» PROMPT
Print out the full listing, exactly.

» RECORDS TO USE
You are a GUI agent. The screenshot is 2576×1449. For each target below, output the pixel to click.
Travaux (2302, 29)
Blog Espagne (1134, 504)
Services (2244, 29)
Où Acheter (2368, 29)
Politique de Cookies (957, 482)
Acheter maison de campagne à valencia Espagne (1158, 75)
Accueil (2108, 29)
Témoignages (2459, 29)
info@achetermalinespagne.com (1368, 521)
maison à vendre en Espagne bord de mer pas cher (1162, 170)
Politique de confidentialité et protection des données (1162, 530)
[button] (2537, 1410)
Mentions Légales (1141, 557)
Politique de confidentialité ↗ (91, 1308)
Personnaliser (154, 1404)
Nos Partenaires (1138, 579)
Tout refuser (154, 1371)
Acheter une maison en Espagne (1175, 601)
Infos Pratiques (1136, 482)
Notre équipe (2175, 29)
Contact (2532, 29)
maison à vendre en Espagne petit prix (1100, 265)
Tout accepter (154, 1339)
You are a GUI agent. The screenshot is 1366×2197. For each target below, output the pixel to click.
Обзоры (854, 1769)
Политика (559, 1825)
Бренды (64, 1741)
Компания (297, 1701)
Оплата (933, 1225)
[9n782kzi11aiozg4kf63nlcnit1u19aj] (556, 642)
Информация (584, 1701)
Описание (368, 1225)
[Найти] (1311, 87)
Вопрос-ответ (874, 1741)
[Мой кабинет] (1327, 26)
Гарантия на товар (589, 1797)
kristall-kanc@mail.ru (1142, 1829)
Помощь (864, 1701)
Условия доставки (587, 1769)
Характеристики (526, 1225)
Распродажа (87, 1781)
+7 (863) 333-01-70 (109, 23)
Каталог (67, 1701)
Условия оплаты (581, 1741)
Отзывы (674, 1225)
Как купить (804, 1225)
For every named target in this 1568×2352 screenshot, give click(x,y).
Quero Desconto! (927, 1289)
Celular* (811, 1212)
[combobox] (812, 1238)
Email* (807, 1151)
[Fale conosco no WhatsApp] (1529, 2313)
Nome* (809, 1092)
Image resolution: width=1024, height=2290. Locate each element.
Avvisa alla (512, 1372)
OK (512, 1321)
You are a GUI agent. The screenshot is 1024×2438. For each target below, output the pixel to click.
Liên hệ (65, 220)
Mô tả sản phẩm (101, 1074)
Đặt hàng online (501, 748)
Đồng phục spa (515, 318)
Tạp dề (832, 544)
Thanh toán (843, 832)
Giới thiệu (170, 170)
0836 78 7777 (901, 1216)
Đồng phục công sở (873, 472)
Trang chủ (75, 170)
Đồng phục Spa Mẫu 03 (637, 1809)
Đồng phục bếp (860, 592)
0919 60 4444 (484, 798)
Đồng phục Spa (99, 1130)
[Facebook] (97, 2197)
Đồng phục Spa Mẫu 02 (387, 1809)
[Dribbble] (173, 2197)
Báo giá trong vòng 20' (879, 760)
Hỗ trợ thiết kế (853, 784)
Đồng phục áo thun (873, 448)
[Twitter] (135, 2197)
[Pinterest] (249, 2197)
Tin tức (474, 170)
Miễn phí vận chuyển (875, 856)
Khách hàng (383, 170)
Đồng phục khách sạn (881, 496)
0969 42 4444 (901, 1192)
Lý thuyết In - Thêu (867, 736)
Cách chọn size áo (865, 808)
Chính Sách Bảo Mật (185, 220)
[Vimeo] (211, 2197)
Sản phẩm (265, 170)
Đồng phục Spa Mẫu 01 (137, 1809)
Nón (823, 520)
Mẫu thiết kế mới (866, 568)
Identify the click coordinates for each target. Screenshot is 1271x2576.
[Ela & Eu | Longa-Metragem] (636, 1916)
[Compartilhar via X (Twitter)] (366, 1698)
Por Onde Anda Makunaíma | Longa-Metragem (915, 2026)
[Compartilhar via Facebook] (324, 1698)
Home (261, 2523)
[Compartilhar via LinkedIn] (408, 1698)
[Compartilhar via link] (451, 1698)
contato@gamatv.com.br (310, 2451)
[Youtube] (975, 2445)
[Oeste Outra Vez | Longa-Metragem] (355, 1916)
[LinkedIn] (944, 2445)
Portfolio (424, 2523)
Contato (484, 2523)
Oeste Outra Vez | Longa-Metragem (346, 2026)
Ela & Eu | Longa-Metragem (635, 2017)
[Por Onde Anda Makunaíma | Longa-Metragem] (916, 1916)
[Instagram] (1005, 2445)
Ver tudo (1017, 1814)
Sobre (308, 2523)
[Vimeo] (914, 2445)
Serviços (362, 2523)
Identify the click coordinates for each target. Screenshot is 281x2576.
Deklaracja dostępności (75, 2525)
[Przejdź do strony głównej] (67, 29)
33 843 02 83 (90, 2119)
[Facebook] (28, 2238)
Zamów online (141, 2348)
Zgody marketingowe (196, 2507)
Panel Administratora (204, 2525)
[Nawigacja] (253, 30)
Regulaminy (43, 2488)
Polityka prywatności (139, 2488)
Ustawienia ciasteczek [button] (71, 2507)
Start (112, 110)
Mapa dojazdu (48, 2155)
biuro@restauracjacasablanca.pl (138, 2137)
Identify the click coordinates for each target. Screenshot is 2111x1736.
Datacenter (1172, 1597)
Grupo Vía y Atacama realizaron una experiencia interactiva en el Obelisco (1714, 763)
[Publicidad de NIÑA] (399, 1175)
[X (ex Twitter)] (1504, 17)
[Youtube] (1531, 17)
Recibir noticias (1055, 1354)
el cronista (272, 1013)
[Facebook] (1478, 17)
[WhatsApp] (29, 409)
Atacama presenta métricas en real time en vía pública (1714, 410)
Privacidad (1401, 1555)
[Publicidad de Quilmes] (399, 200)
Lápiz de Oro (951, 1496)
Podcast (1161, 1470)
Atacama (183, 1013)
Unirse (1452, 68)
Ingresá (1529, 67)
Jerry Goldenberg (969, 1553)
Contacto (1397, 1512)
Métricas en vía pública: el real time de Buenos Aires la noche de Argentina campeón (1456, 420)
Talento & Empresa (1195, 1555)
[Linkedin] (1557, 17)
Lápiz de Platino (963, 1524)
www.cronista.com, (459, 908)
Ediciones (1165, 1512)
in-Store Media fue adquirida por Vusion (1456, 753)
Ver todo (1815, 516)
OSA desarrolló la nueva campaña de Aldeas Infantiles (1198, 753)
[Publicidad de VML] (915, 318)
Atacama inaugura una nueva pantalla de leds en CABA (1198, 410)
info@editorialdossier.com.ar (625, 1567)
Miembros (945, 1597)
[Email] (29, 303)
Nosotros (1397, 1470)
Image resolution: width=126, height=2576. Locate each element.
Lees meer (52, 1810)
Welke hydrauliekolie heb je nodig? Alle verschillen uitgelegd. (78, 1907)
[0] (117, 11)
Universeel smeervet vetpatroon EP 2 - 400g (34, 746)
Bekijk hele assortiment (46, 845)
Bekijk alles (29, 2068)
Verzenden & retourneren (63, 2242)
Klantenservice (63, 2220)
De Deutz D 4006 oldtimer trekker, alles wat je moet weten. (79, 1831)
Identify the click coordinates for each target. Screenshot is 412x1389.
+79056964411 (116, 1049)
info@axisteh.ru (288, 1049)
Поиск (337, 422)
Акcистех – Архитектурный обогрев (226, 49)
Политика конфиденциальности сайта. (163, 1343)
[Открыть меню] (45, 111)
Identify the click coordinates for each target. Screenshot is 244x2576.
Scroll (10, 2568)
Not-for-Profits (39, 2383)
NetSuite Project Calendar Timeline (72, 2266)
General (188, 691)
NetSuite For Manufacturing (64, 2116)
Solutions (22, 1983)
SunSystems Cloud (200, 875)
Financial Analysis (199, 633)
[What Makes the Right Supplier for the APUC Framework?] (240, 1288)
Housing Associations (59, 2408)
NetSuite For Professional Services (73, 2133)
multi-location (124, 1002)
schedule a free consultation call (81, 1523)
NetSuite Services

» ANSWER SPACE
You are a GUI agent. The screenshot is 2576×1449. For each target below, output the pixel to click.
Travaux (2302, 29)
Blog Espagne (1134, 504)
Services (2244, 29)
Où Acheter (2368, 29)
Politique de Cookies (957, 482)
Acheter maison de campagne à valencia Espagne (1158, 75)
Accueil (2108, 29)
Témoignages (2459, 29)
info@achetermalinespagne.com (1368, 521)
maison à vendre en Espagne bord de mer pas cher (1162, 170)
Politique de confidentialité et protection des données (1162, 530)
[button] (2537, 1410)
Mentions Légales (1141, 557)
Politique de confidentialité ↗ (91, 1308)
Personnaliser (154, 1404)
Nos Partenaires (1138, 579)
Tout refuser (154, 1371)
Acheter une maison en Espagne (1175, 601)
Infos Pratiques (1136, 482)
Notre équipe (2175, 29)
Contact (2532, 29)
maison à vendre en Espagne petit prix (1100, 265)
Tout accepter (154, 1339)
You are a GUI agent. The screenshot is 1366×2197. For each target below, output the pixel to click.
Обзоры (854, 1769)
Политика (559, 1825)
Бренды (64, 1741)
Компания (297, 1701)
Оплата (933, 1225)
[9n782kzi11aiozg4kf63nlcnit1u19aj] (556, 642)
Информация (584, 1701)
Описание (368, 1225)
[Найти] (1311, 87)
Вопрос-ответ (874, 1741)
[Мой кабинет] (1327, 26)
Гарантия на товар (589, 1797)
kristall-kanc@mail.ru (1142, 1829)
Помощь (864, 1701)
Условия доставки (587, 1769)
Характеристики (526, 1225)
Распродажа (87, 1781)
+7 (863) 333-01-70 (109, 23)
Каталог (67, 1701)
Условия оплаты (581, 1741)
Отзывы (674, 1225)
Как купить (804, 1225)
For every named target in this 1568×2352 screenshot, give click(x,y).
Quero Desconto! (927, 1289)
Celular* (811, 1212)
[combobox] (812, 1238)
Email* (807, 1151)
[Fale conosco no WhatsApp] (1529, 2313)
Nome* (809, 1092)
Image resolution: width=1024, height=2290. Locate each element.
Avvisa alla (512, 1372)
OK (512, 1321)
You are a GUI agent. The screenshot is 1024×2438. For each target below, output the pixel to click.
Liên hệ (65, 220)
Mô tả sản phẩm (101, 1074)
Đặt hàng online (501, 748)
Đồng phục spa (515, 318)
Tạp dề (832, 544)
Thanh toán (843, 832)
Giới thiệu (170, 170)
0836 78 7777 (901, 1216)
Đồng phục công sở (873, 472)
Trang chủ (75, 170)
Đồng phục Spa Mẫu 03 (637, 1809)
Đồng phục bếp (860, 592)
0919 60 4444 (484, 798)
Đồng phục Spa (99, 1130)
[Facebook] (97, 2197)
Đồng phục Spa Mẫu 02 (387, 1809)
[Dribbble] (173, 2197)
Báo giá trong vòng 20' (879, 760)
Hỗ trợ thiết kế (853, 784)
Đồng phục áo thun (873, 448)
[Twitter] (135, 2197)
[Pinterest] (249, 2197)
Tin tức (474, 170)
Miễn phí vận chuyển (875, 856)
Khách hàng (383, 170)
Đồng phục khách sạn (881, 496)
0969 42 4444 (901, 1192)
Lý thuyết In - Thêu (867, 736)
Cách chọn size áo (865, 808)
Chính Sách Bảo Mật (185, 220)
[Vimeo] (211, 2197)
Sản phẩm (265, 170)
Đồng phục Spa Mẫu 01 (137, 1809)
Nón (823, 520)
Mẫu thiết kế mới (866, 568)
Identify the click coordinates for each target. Screenshot is 1271x2576.
[Ela & Eu | Longa-Metragem] (636, 1916)
[Compartilhar via X (Twitter)] (366, 1698)
Por Onde Anda Makunaíma | Longa-Metragem (915, 2026)
[Compartilhar via Facebook] (324, 1698)
Home (261, 2523)
[Compartilhar via LinkedIn] (408, 1698)
[Compartilhar via link] (451, 1698)
contato@gamatv.com.br (310, 2451)
[Youtube] (975, 2445)
[Oeste Outra Vez | Longa-Metragem] (355, 1916)
[LinkedIn] (944, 2445)
Portfolio (424, 2523)
Contato (484, 2523)
Oeste Outra Vez | Longa-Metragem (346, 2026)
Ela & Eu | Longa-Metragem (635, 2017)
[Por Onde Anda Makunaíma | Longa-Metragem] (916, 1916)
[Instagram] (1005, 2445)
Ver tudo (1017, 1814)
Sobre (308, 2523)
[Vimeo] (914, 2445)
Serviços (362, 2523)
Identify the click coordinates for each target. Screenshot is 281x2576.
Deklaracja dostępności (75, 2525)
[Przejdź do strony głównej] (67, 29)
33 843 02 83 (90, 2119)
[Facebook] (28, 2238)
Zamów online (141, 2348)
Zgody marketingowe (196, 2507)
Panel Administratora (204, 2525)
[Nawigacja] (253, 30)
Regulaminy (43, 2488)
Polityka prywatności (139, 2488)
Ustawienia ciasteczek [button] (71, 2507)
Start (112, 110)
Mapa dojazdu (48, 2155)
biuro@restauracjacasablanca.pl (138, 2137)
Identify the click coordinates for each target. Screenshot is 2111x1736.
Datacenter (1172, 1597)
Grupo Vía y Atacama realizaron una experiencia interactiva en el Obelisco (1714, 763)
[Publicidad de NIÑA] (399, 1175)
[X (ex Twitter)] (1504, 17)
[Youtube] (1531, 17)
Recibir noticias (1055, 1354)
el cronista (272, 1013)
[Facebook] (1478, 17)
[WhatsApp] (29, 409)
Atacama presenta métricas en real time en vía pública (1714, 410)
Privacidad (1401, 1555)
[Publicidad de Quilmes] (399, 200)
Lápiz de Oro (951, 1496)
Podcast (1161, 1470)
Atacama (183, 1013)
Unirse (1452, 68)
Ingresá (1529, 67)
Jerry Goldenberg (969, 1553)
Contacto (1397, 1512)
Métricas en vía pública: el real time de Buenos Aires la noche de Argentina campeón (1456, 420)
Talento & Empresa (1195, 1555)
[Linkedin] (1557, 17)
Lápiz de Platino (963, 1524)
www.cronista.com, (459, 908)
Ediciones (1165, 1512)
in-Store Media fue adquirida por Vusion (1456, 753)
Ver todo (1815, 516)
OSA desarrolló la nueva campaña de Aldeas Infantiles (1198, 753)
[Publicidad de VML] (915, 318)
Atacama inaugura una nueva pantalla de leds en CABA (1198, 410)
info@editorialdossier.com.ar (625, 1567)
Miembros (945, 1597)
[Email] (29, 303)
Nosotros (1397, 1470)
Image resolution: width=126, height=2576. Locate each element.
Lees meer (52, 1810)
Welke hydrauliekolie heb je nodig? Alle verschillen uitgelegd. (78, 1907)
[0] (117, 11)
Universeel smeervet vetpatroon EP 2 - 400g (34, 746)
Bekijk hele assortiment (46, 845)
Bekijk alles (29, 2068)
Verzenden & retourneren (63, 2242)
Klantenservice (63, 2220)
De Deutz D 4006 oldtimer trekker, alles wat je moet weten. (79, 1831)
Identify the click coordinates for each target. Screenshot is 412x1389.
+79056964411 (116, 1049)
info@axisteh.ru (288, 1049)
Поиск (337, 422)
Акcистех – Архитектурный обогрев (226, 49)
Политика конфиденциальности сайта. (163, 1343)
[Открыть меню] (45, 111)
Identify the click coordinates for each target. Screenshot is 244x2576.
Scroll (10, 2568)
Not-for-Profits (39, 2383)
NetSuite Project Calendar Timeline (72, 2266)
General (188, 691)
NetSuite For Manufacturing (64, 2116)
Solutions (22, 1983)
SunSystems Cloud (200, 875)
Financial Analysis (199, 633)
[What Makes the Right Supplier for the APUC Framework?] (240, 1288)
Housing Associations (59, 2408)
NetSuite For Professional Services (73, 2133)
multi-location (124, 1002)
schedule a free consultation call (81, 1523)
NetSuite Services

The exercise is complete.